Le Damrak, le premier grand magasin du pays

Promenade dans le centre historique d'amsterdam

Le Damrak, le premier grand magasin du pays

Nous voici revenus sur le dam. Prenons-le sur la gauche et dirigeons-nous vers le centre de la place, engageons-nous sur le damrak qui part à gauche entre la banque Amro et le grand magasin de Bijenkorf. Ce magasin, sorte de galeries Lafayette local, date de 1911 et est, à ce titre, le 1er grand magasin ouvert dans le pays. Il dispose au rez-de-chaussée d'une pâtisserie qui fait, dit-on, les meilleures tartes aux pommes de la ville.

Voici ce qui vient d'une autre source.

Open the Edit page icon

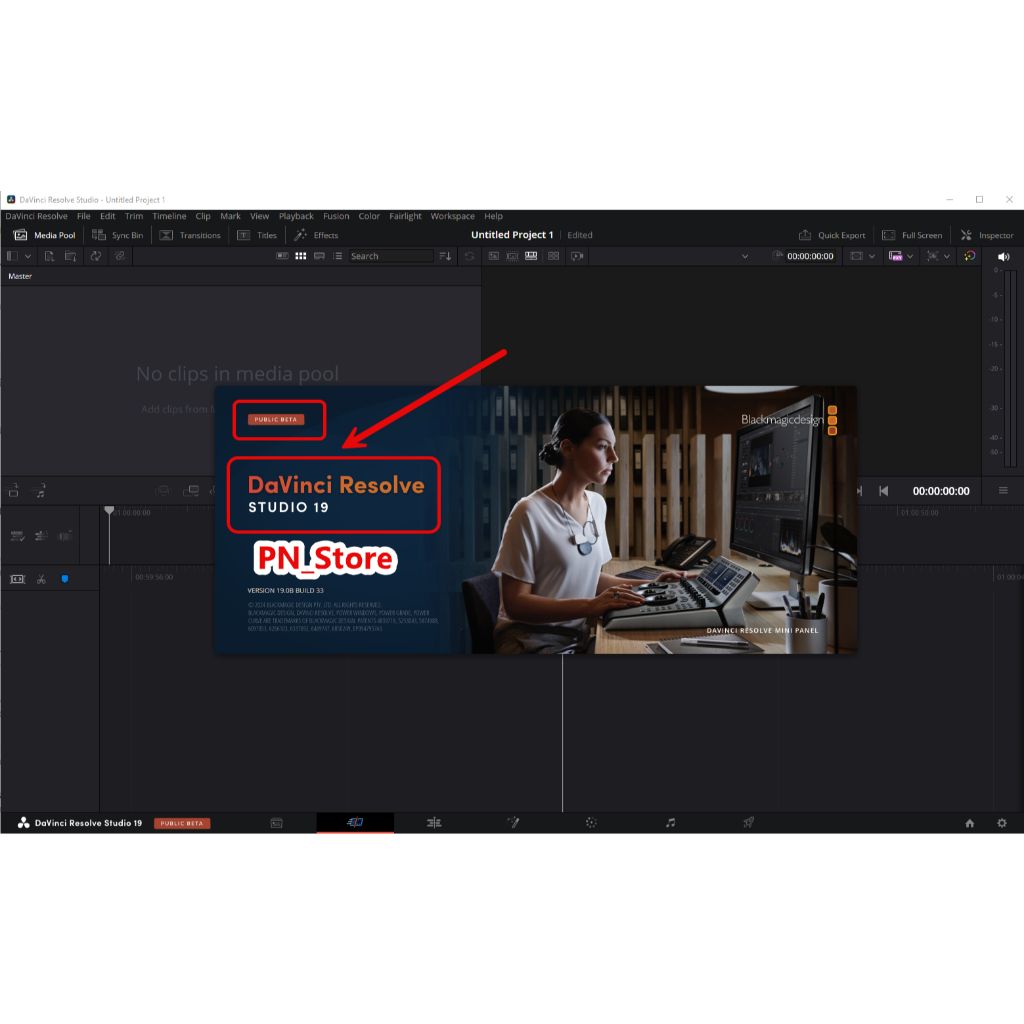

Sur cette large avenue, nous sommes sur le Damrak Il mène à la gare que nous apercevons au fond de la perspective. C’est l’édifice de briques rouges et blanches qui ressemble à un petit château. Cette gare date de la fin du 19ème siècle et est située sur une partie de la ville prise sur la mer. On la doit à l'architecte de Cuypers. Quant au Damrak, c’est l’artère incontournable de la ville. Ne vous fiez pas à son allure de grand bazar, baigné d’odeurs de frites et peuplé d'un monde cosmopolite. Il a un réel charme et en longeant ses trottoirs, ne manquez pas de lever les yeux pour en regarder ses façades. Longeons le damrak en restant sur le trottoir qui borde le grand magasin de Bijenkorf. Continuons jusqu'à la fin de ce grand magasin et arrêtons-nous sur la petite place plantée d'arbres qui se trouve à l’extrémité du magasin.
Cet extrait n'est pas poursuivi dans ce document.